Collected data:

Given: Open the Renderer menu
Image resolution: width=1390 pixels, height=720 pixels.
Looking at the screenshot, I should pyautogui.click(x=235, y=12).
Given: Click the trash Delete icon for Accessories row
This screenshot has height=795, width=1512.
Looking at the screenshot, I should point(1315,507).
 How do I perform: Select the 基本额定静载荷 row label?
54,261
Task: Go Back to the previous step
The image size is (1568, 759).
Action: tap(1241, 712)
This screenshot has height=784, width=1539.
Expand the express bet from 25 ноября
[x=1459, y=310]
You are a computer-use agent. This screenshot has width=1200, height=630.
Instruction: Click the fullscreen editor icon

## Exercise goal:
The full set of entries, copied exactly, is the expected answer.

## Problem solution:
Given: Open the Renderer menu
Image resolution: width=1390 pixels, height=720 pixels.
Looking at the screenshot, I should pyautogui.click(x=235, y=12).
Given: Click the trash Delete icon for Accessories row
This screenshot has height=795, width=1512.
Looking at the screenshot, I should point(1315,507).
 How do I perform: Select the 基本额定静载荷 row label?
54,261
Task: Go Back to the previous step
The image size is (1568, 759).
Action: tap(1241, 712)
This screenshot has height=784, width=1539.
Expand the express bet from 25 ноября
[x=1459, y=310]
You are a computer-use agent. This screenshot has width=1200, height=630.
Instruction: Click the fullscreen editor icon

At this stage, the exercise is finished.